Von den Einzelsachverständigen betonten vor allem Dr. Jürgen Brand (Präsident des Landessozialgerichtes NRW) und Dr. Hans-Jürgen Kretschmer (Richter am Landessozialgericht Berlin) die Praktikabilität des von der Koalition vorgeschlagenen Kriterienkatalogs zur Feststellung von Scheinselbständigkeit. Es müsse aber gesehen werden, daß diese Kriterien unterschiedliche Qualität hätten. So sei es im Prinzip richtig, einen Ein-Mann-Betrieb als scheinselbständigen Betrieb zu definieren, in der Phase der Existenzgründung greife dies jedoch nicht. Auch das Kriterium der Bindung an nur einen Vertragspartner sei zwar prinzipiell richtig, es gebe jedoch zum Beispiel Probleme in der Automobilindustrie. Ein ganz wichtiges Kriterium sei das Auftreten am Markt aufgrund unternehmerischer Tätigkeiten. Für die Rechtsprechung werde es interessant sein, dies "auszufüllen", so Brand. Ein eher schlechtes Kriterium - vor allem mit Blick auf zunehmendes Outsourcing - sei die Festlegung, daß eine Scheinselbständigkeit dann vorliege, wenn eine für Beschäftigte typische Arbeitsleistung erbracht werde. Kretschmer hob den großen Fortschritt in der Praxis durch die Beweislastumkehr hervor. Bisher sei die Ermittlung für die Sozial- und Arbeitsgerichte sehr schwer gewesen.
Der Vertreter des Verbandes Deutscher Rentenversicherungsträger schloß sich dem an und meinte, auch für die Sozialversicherungsträger sei die Neuregelung besser, da diese nun nicht mehr den Nachweis führen müßten, ob es sich um eine Scheinselbständigkeit handele.
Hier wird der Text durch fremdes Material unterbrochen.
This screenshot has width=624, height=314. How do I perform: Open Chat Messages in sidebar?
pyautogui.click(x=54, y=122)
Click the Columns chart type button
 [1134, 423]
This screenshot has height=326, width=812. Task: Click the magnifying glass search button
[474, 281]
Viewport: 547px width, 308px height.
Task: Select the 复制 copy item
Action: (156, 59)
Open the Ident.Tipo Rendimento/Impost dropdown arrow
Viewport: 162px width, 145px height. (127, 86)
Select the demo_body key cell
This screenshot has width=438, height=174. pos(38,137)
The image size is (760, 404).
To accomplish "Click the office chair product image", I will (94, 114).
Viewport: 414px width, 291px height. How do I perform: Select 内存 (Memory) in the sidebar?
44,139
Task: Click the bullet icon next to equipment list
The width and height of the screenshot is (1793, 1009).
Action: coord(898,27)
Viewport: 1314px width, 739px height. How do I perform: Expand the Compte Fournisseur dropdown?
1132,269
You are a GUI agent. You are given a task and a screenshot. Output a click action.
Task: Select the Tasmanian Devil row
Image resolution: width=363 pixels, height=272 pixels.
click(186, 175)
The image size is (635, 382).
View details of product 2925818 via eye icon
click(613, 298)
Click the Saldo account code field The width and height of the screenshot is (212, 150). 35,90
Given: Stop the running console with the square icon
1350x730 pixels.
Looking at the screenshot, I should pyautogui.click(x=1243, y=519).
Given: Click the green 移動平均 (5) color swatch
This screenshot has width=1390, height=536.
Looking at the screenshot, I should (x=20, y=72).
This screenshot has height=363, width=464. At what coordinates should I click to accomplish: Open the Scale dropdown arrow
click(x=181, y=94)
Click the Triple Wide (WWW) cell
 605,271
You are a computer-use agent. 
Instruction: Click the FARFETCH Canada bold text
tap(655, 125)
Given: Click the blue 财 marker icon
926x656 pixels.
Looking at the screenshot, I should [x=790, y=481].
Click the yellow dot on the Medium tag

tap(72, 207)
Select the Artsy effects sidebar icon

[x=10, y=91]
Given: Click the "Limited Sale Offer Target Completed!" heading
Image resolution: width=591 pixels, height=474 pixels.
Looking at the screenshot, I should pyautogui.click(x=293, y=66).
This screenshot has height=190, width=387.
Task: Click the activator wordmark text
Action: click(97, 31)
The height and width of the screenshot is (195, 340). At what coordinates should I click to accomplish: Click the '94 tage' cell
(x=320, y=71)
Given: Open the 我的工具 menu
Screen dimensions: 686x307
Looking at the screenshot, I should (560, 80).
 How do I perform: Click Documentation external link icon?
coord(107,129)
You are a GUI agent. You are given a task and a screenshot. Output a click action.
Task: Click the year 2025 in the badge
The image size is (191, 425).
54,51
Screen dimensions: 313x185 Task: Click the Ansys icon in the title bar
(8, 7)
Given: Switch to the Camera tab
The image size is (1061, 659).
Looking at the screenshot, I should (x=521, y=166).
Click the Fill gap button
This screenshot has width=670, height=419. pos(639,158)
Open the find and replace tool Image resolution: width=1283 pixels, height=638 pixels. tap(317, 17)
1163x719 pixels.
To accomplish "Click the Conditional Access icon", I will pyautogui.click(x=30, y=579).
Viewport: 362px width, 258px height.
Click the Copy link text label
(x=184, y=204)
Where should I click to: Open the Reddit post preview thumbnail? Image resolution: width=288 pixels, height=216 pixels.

Dem hielt Professor Dr. Karl-Georg Loritz von der Universität Bayreuth entgegen, der Kriterienkatalog erleichtere zwar durchaus die Arbeit der Sozialgerichte, erhöhe aber nicht die Treffsicherheit der Entscheidungen. Massive Bedenken gegen die Gesetzesinitiative äußerte der Vertreter des Deutschen Franchiseverbandes (DFV). Es gebe zwar auch im Franchisesektor Mißbräuche gesetzlicher Regelungen, dem DFV sei jedoch allein schon aus eigenem Interesse daran gelegen, diesen Mißbrauchsmöglichkeiten einen Riegel vorzuschieben. Der Gesetzentwurf gehe jedoch über das angestrebte Ziel hinaus. Anders als bei Scheinselbständigen, die von einem Arbeitsverhältnis in eine freiberufliche Tätigkeit gedrängt werden, sei der Franchisenehmer nur in Ausnahmefällen Arbeitnehmer des Franchisegebers. Die Suche und Auswahl potentieller Franchisepartner erfolge fast immer auf dem freien Markt. Die Franchisenehmer müßten nun aber befürchten, künftig nicht nur der gesetzlichen Sozialversicherungspflicht zu unterliegen, sondern auch durch einen "unbedachten Federstrich" den selbständigen Status zu verlieren.

ZDH: "Rolle rückwärts"

Beim zweiten Themenschwerpunkt der Anhörung - den Änderungen im Arbeitnehmer-Entsendegesetz - begrüßte der Deutsche Gewerkschaftsbund (DGB) die geplante Entfristung des Arbeitnehmer-Entsendegesetzes. Praxis und europäisches Recht machten eine solche Entfristung notwendig. Zudem stärke die geplante Neuregelung die Autonomie der Tarifvertragsparteien in der Baubranche, so der DGB in seiner Stellungnahme. Von ihnen ausgehandelte Tarifverträge über Mindestentgelte und Arbeitsbedingungen für entsandte Arbeitnehmer könnten nun nicht mehr durch das Veto unbeteiligter Dritter in Frage gestellt werden. Der besonderen Schutzbedürftigkeit ausländischer Arbeitnehmer und der Gleichbehandlung aller Arbeitnehmer am selben Arbeitsort und in derselben Branche werde damit Rechnung getragen.
Der Zentralverband des Deutschen Handwerks (ZDH) bewertete den Regierungsentwurf völlig konträr zum DGB. Anstatt den Kurs der Flexibilisierung fortzuführen, versuche die neue Regierung nach dem Prinzip "Rolle rückwärts" die Vorschriften wieder in die "Steinzeit" zurückzuführen. Die geplanten Änderungen stellten einen Verstoß gegen die grundgesetzlich garantierte Tarifautonomie dar. Es werde versucht, den Tarifpartnern ein "Tarifgitter" vorzugeben, das mittelbar auf benachbarte Gewerbe Einfluß hätte.